Duke doctor giving puberty blockers to second graders.
- Sloan Rachmuth
- Jun 8, 2023
- 2 min read
Updated: Jul 5, 2023
by: Sloan Rachmuth
Duke doctor Deanna Adkins admitted she gave puberty blockers to 8-year-old patients during a recent interview with the North Carolina Medical Society.
Following EFA's report last month that Adkins treated transgender toddlers, Duke officials launched misinformation campaign. They communicated through various channels, including press releases, social media, and interviews, that Adkins was not treating transgender children. This is despite EFA's report documenting precisely that.
Here's what Duke's communication team told the Associated Press:
Duke Health said clinic staff simply provide support and counsel to families with young children wrestling with gender identity. For prepubescent children, “there is parental support, but no testing, no treatment, not anything,” officials said in a written statement.
Listen to the video again. Hear the masked doctor saying she treats prepubescent children.
In yet another case, Duke's leading expert on sex change makes a public claim to the contrary.
Duke officials, like ECU officials, removed web pages related to its child sex change programming. The changes occurred shortly after media inquiries began. The university refused to answer questions about the contents and purpose of the pages. It is unclear why the websites were removed and why they denied their child sex change policies and practices.
SCARY SCIENCE
The lead doctor at Duke's Child and Adolescent Gender Care claims that gender identity is not only the preferred basis for determining sex, but “the only medically supported determinant of sex.” Every other method is flawed science, she claims:
“It is counter to medical science to use chromosomes, hormones, internal reproductive organs, external genitalia, or secondary sex characteristics to override gender identity for purposes of classifying someone as male or female.”

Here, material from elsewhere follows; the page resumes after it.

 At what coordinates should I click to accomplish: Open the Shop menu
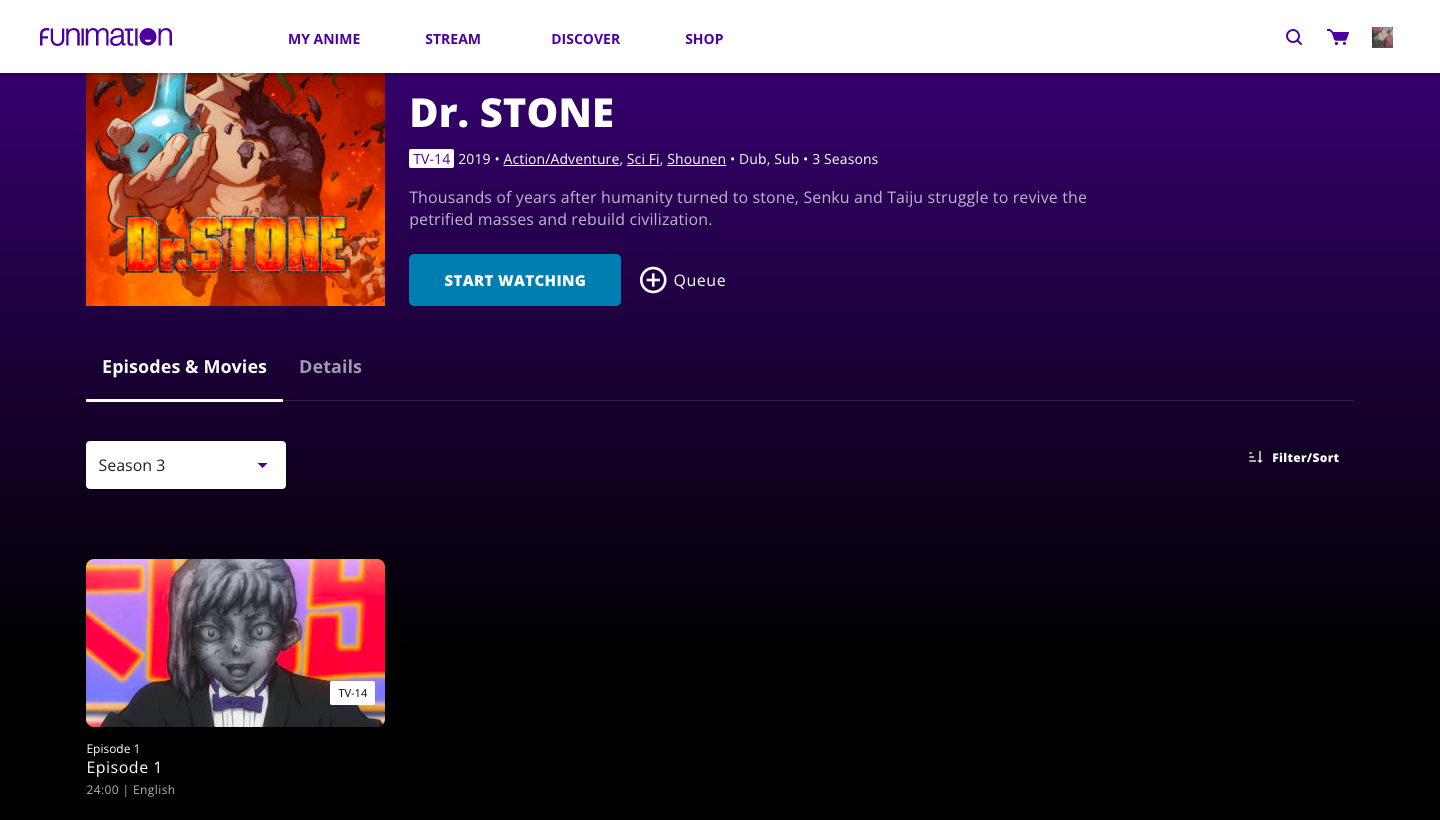pyautogui.click(x=704, y=39)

DANGEROUS & EXPERIMENTAL TREATMENT
According to researchers at the American College of Pediatrics, puberty blockers may actually cause depression and other emotional disturbances related to suicide. One of the most commonly prescribed puberty blockers in America, Lupron, lists “emotional instability” as a side effect and instructs prescribers to “monitor for worsening psychiatric symptoms during treatment.”
These interventions in children have been described as experimental and dangerous by many medical organizations around the world, including the Australian College of Physicians, the Royal College of General Practitioners in the United Kingdom, and the Swedish National Council for Medical Ethics.
Pediatric sex change treatments have been called one of the greatest scandals in medical history, according to world-renowned Swedish psychiatrist Dr. Christopher Gillberg, who called for an immediate moratorium on puberty blocker drugs because of their unknown long-term effects.”